[Collected data]
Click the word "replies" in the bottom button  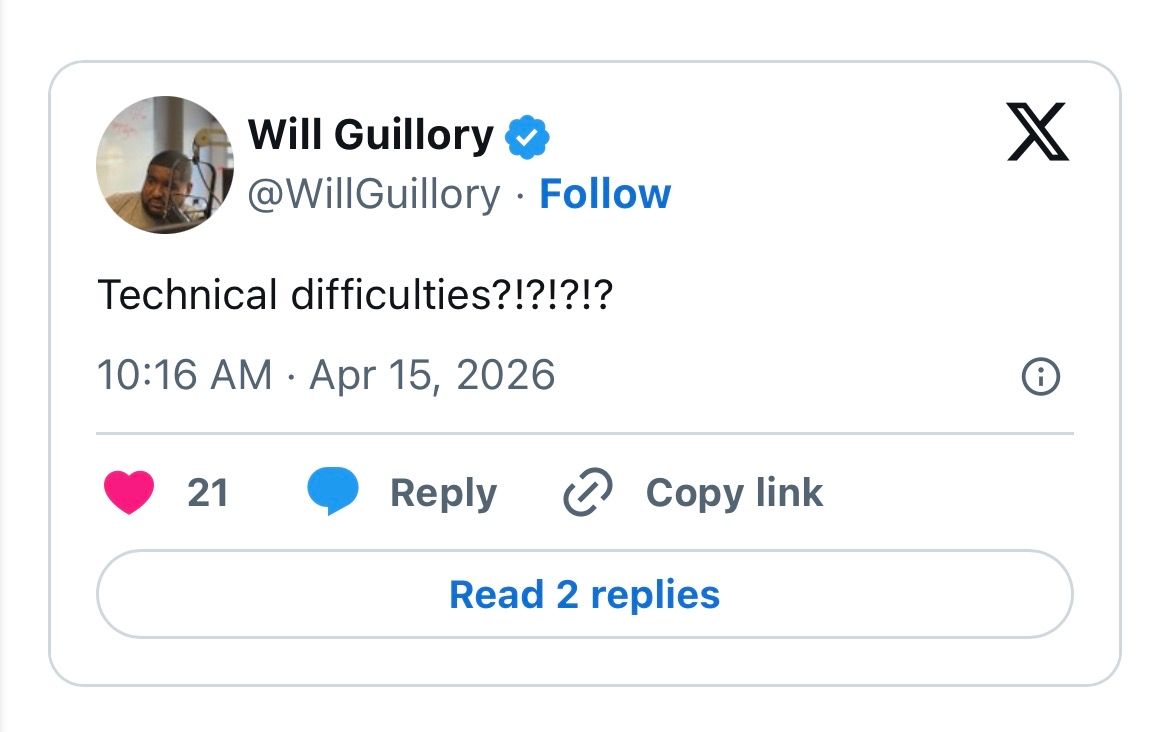pyautogui.click(x=655, y=595)
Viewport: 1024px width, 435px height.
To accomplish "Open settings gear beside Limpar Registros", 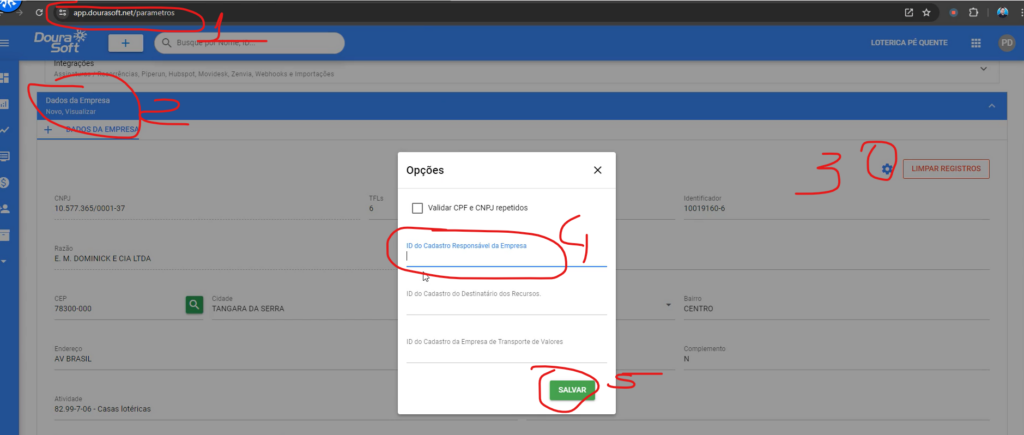I will [887, 169].
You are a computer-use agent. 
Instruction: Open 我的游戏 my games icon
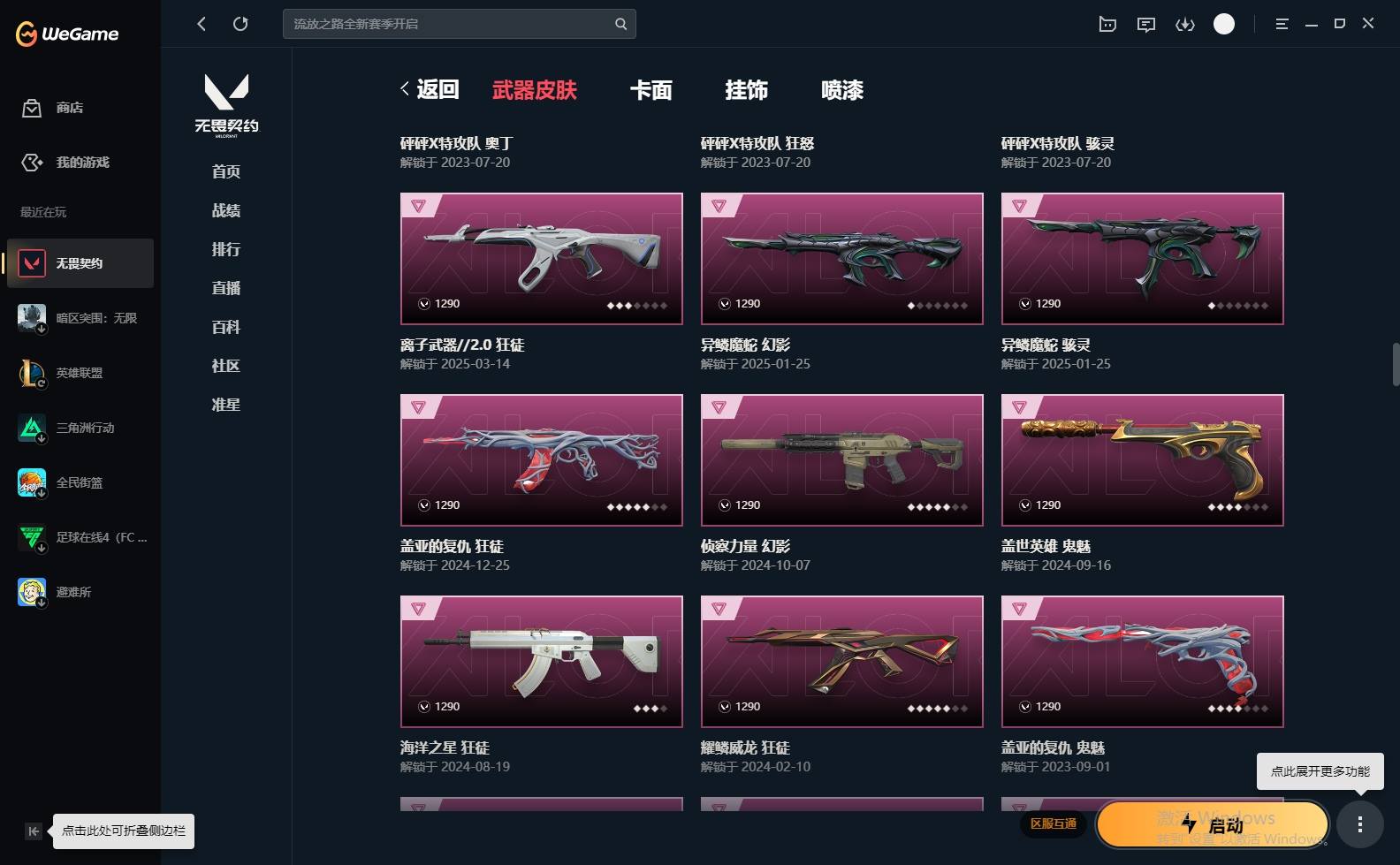coord(32,163)
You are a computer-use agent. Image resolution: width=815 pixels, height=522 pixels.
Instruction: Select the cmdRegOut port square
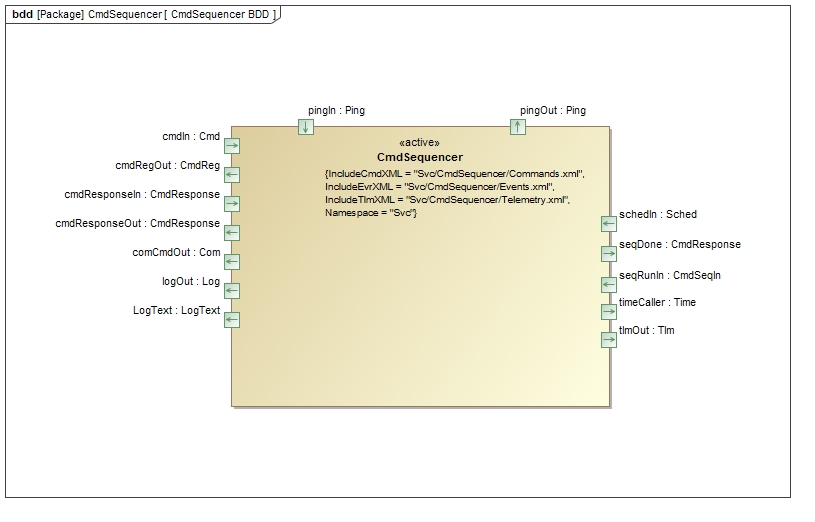[232, 175]
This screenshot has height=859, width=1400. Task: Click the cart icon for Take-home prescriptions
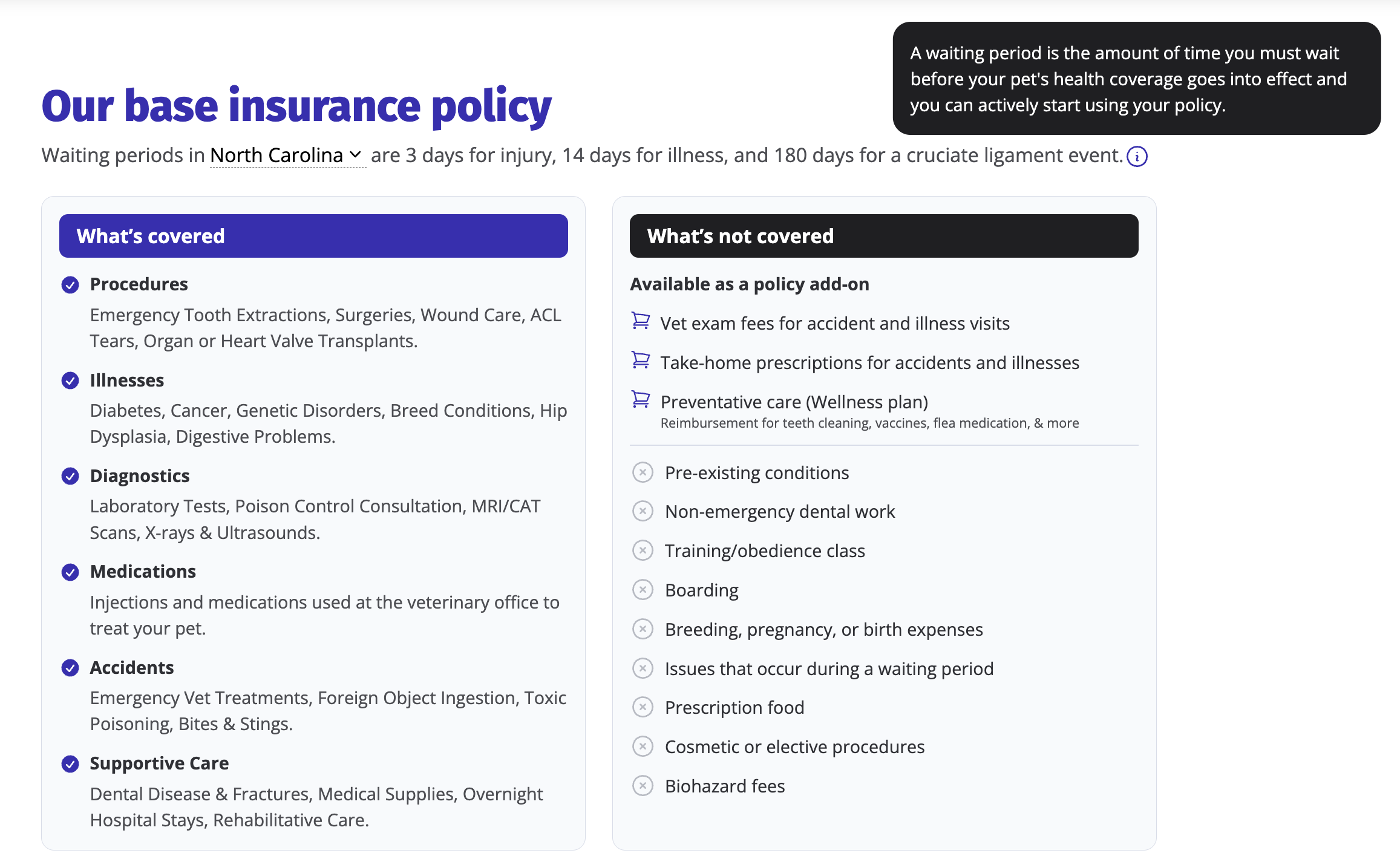tap(641, 361)
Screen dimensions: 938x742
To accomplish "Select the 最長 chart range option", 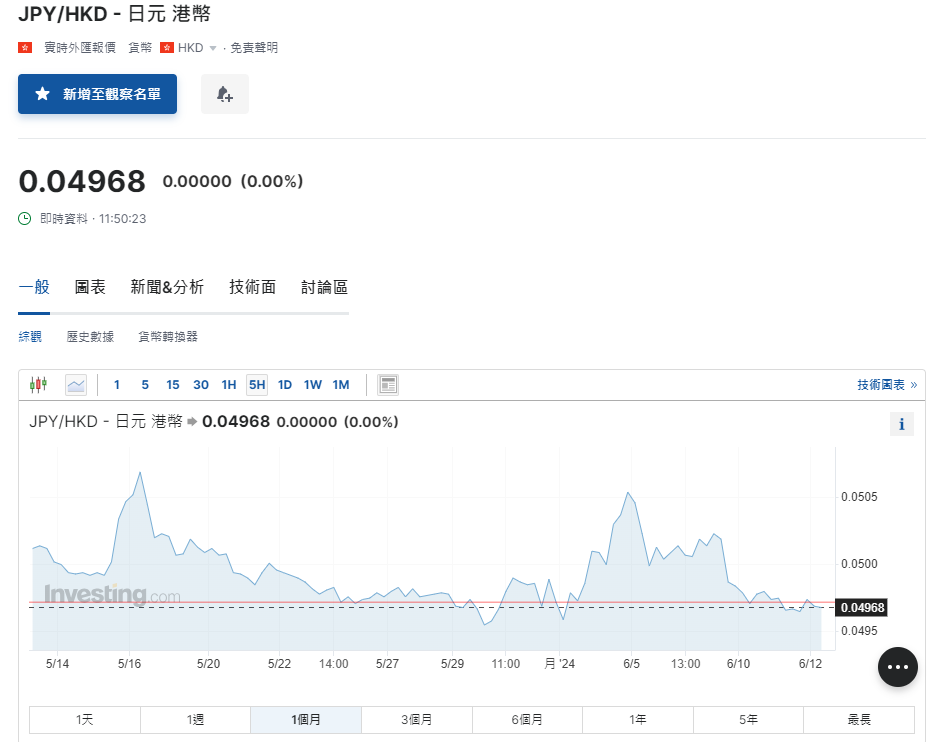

### Your task:
Reproduce the lines from the one holding "You are a computer-use agent. Image" through the end of the entries above exactly, keeping both ends and dropping every picture.

### Solution to the exercise:
You are a computer-use agent. Image resolution: width=815 pixels, height=522 pixels.
Instruction: Select the cmdRegOut port square
[232, 175]
This screenshot has height=859, width=1400. Task: Click the cart icon for Take-home prescriptions
tap(641, 361)
Screen dimensions: 938x742
To accomplish "Select the 最長 chart range option", 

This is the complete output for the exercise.